— Task list —
a) Answer the following about the marriage-advice forum thread:
(i) For how long has Sammy100 been sleeping in a separate room?
(ii) In COguy's second step, what length of time is given as an example of the defined period?
(iii) Whom does SadSamIAm say his day-to-day work involves dealing with?
b) Retype the passage of the marriage-advice forum thread starting at "Hey Trex- thanks" and ending at "(Oct 29, 2010)".

-- begin Extracted text --

If he does make the effort, try not to abuse the situation by selfishly yammering on about something that will make him regret his efforts. I'm not saying you do this, I'm just warning to tread lightly.

If he wants an engaging and vital relationship, he'll make the effort. If he doesn't, he'll evade you. It may require an ultimatum for him to snap out of it and realize what's going on.

Back to your original question, a guy like this will put his head down and slog through an unhappy marriage until he either can't take any more or figures out an alternative. He may never reach either of these.

You're probably thinking to yourself "ugh, this is f'd". It can be hard to get through to the silent types. Like I said, if he wants this, you'll see his energy change. Then again, you may just decide that it's not worth your effort.


----------



## Syrum (Feb 22, 2011)

I think it's incredibly cruel and selfish to marry someone then withdraw.

Even if you have resentments - they need to be worked through, we all get them.

Even if you have a personality type that is very introverted, you must make an effort in your marriage. 

I think you need to shock him into either changing or if that doesn't work, just moving on. He's being selfish and it is deeply hurtful to you. You don't have to live like that.


----------



## COguy (Dec 1, 2011)

I could give long drawn out advice but here's my take:

1. Write him a letter, tell him clearly what you expect with no hinting around. "I want you to spend an hour a day talking to me." "I want you to plan one date a week where we go out." "I want you to buy me one thoughtful gift a month", whatever. Tell him that if he does not start meeting your needs, you are going to leave.

2. Give him a defined period of time to work on this, one month, whatever.

3. If he doesn't get the hint, which he probably won't, then give him the papers on that date and start moving out.

At that time he will either get the hint, or you'll need to move on anyway.


----------



## Sammy100 (Dec 4, 2012)

Hey Trex- thanks for taking time to write such a long reply!! (i don't get notifications so didn't know there were replies here) a lot of what you say is sooo true!! but it is so hard to not be on the attack all the time as nothing gets through to him...we sleep in separate rooms as i walked out of marital bedroom after a row and now have been in separate rooms for 4mths! i maybe being silly woman but surely a bloke would wana sleep with this wife--when i bring it up he says you left in first place which is true but thats because we had been rowing- he makes no effort to sleep in same room-- yesterday he actually knocked on the door to say 'good night' how messed up is that- why doesn't he just leave! i can't leave as am too scared that i will regret it and he will meet someone else!!


----------



## SadSamIAm (Oct 29, 2010)

If you walked out of the marital bedroom, then it is up to to go back. He shouldn't have to come to 'your' room.

I am a bit like your husband (and many men I believe) in that I don't talk much. My day to day work is quite boring (dealing with programmers/clients) and quite technical. When something happens at work, I sometimes think, I have to remember to tell my wife about this. It doesn't come naturally.

-- end Extracted text --
-- begin Listed records --

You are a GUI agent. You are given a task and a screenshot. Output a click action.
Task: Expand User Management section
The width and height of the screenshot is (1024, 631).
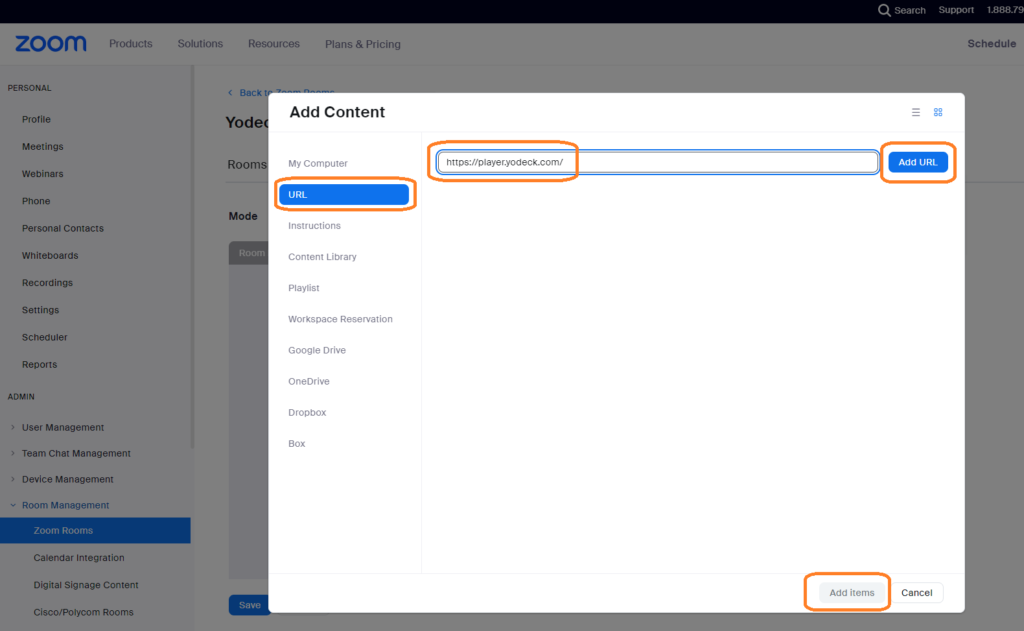pos(12,427)
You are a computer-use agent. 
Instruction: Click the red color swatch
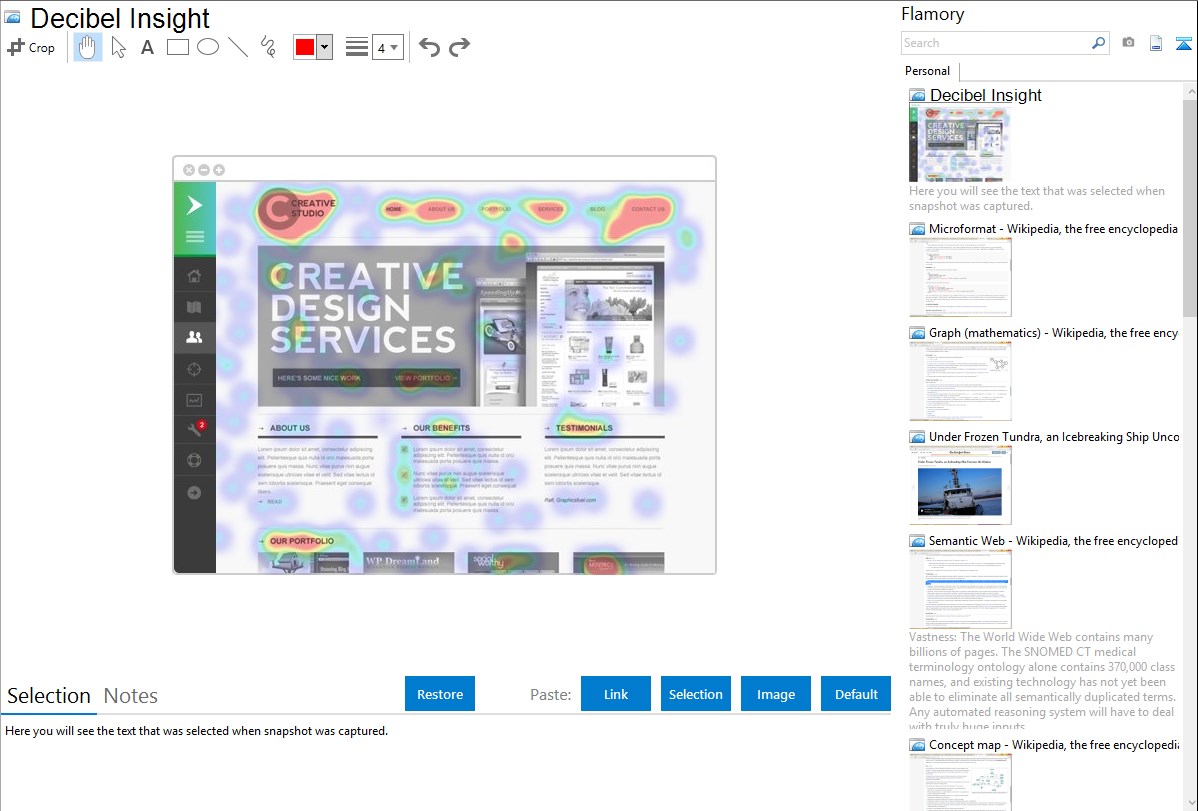click(305, 47)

-- end Listed records --

— Task answers —
a)
(i) Four months.
(ii) One month.
(iii) Programmers and clients.

b)
Hey Trex- thanks for taking time to write such a long reply!! (i don't get notifications so didn't know there were replies here) a lot of what you say is sooo true!! but it is so hard to not be on the attack all the time as nothing gets through to him...we sleep in separate rooms as i walked out of marital bedroom after a row and now have been in separate rooms for 4mths! i maybe being silly woman but surely a bloke would wana sleep with this wife--when i bring it up he says you left in first place which is true but thats because we had been rowing- he makes no effort to sleep in same room-- yesterday he actually knocked on the door to say 'good night' how messed up is that- why doesn't he just leave! i can't leave as am too scared that i will regret it and he will meet someone else!!


----------



## SadSamIAm (Oct 29, 2010)